Calculation of the neoadjuvant rectal (NAR) score. cT is an element of the set {1, 2, 3, 4}, pT is in {0, 1, 2, 3, 4}, and pN is in {0, 1, 2}. cT clinical tumor stage, pT pathologic tumor stage, pN pathologic nodal stage

After establishing the NAR score calculation, it was validated using the NSABP R-04 clinical trial patient dataset [44••]. The NSABP R-04 study involved 1479 patients with stages II or III rectal cancer and randomized them to one of four neoadjuvant CRT arms testing different radiosensitizers including (1) continuous infusion 5-fluorouracil, (2) continuous infusion 5-fluorouracil with weekly oxaliplatin, (3) oral daily capecitabine, or (4) oral daily capecitabine plus weekly oxaliplatin. Outcomes were analyzed in a 2 × 2 factorial design to assess the relative differences between infusional 5-FU vs. capecitabine and oxaliplatin vs. no oxaliplatin [45]. Continuous NAR score was significantly associated with OS (HR/unit 1.04; 95 % CI 1.03–1.05; p < 0.0001) [44••]. NAR scores in the NSABP R-04 trial dataset were categorized as low (NAR <8), intermediate (NAR = 8–16), and high (NAR >16) based on tertiles of the observed scores. These categories were significantly associated with OS (p < 0.0001) with 5 year OS values of 92, 89, and 68 %, respectively (Fig. 2). OS was also predicted by ypCR in this analysis, but continuous NAR score had a stronger association as measured by Akaike’s information criterion (p < 0.0001). The NAR score was subsequently and independently further validated in an international clinical trial dataset providing further evidence of utility as a short-term surrogate [46].

Fig. 2
figure 2

Overall survival by neoadjuvant rectal (NAR) score by group in NSABP R-04 clinical trial

Conclusions and Future Directions

The NAR score represents the next logical step in defining a short-term surrogate clinical trial endpoint in rectal cancer study design.
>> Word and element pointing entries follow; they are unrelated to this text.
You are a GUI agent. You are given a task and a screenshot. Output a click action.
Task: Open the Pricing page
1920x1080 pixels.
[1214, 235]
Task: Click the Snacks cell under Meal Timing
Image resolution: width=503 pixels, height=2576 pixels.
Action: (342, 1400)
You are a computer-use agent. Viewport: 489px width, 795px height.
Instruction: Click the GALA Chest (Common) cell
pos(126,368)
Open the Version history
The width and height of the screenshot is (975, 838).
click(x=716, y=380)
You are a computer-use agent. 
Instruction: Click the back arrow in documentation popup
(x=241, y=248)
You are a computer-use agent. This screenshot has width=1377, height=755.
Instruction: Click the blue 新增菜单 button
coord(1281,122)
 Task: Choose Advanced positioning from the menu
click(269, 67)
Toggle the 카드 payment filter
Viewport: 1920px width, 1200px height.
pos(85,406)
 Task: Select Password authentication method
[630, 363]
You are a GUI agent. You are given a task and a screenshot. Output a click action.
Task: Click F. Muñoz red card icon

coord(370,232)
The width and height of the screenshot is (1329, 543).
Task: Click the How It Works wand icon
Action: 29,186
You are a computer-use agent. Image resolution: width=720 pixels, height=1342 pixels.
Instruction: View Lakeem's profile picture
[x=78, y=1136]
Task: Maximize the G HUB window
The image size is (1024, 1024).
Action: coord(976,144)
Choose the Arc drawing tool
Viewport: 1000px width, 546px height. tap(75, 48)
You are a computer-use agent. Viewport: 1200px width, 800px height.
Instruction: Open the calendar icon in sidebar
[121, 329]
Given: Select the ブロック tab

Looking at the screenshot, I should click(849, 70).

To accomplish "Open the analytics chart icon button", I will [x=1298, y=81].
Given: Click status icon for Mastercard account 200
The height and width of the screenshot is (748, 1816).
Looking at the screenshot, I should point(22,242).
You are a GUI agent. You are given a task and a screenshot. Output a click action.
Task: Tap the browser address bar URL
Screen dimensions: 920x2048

It is undergoing trial level validation currently and otherwise meets all the requirements for a surrogate endpoint outlined in Table 1. The NAR score is now poised to serve as the primary endpoint of upcoming phase II studies being designed within NRG Oncology and the NCI National Clinical Trials Network. It has already been adopted as a secondary endpoint by several ongoing phase I and II studies testing novel radiosensitizers and other neoadjuvant interventions in rectal cancer, including the incorporation of induction chemotherapy or total neoadjuvant therapy. With the development of this surrogate endpoint and incorporation into rectal cancer clinical trials, we anticipate more rapid scientific progress to the benefit of our patients and their families.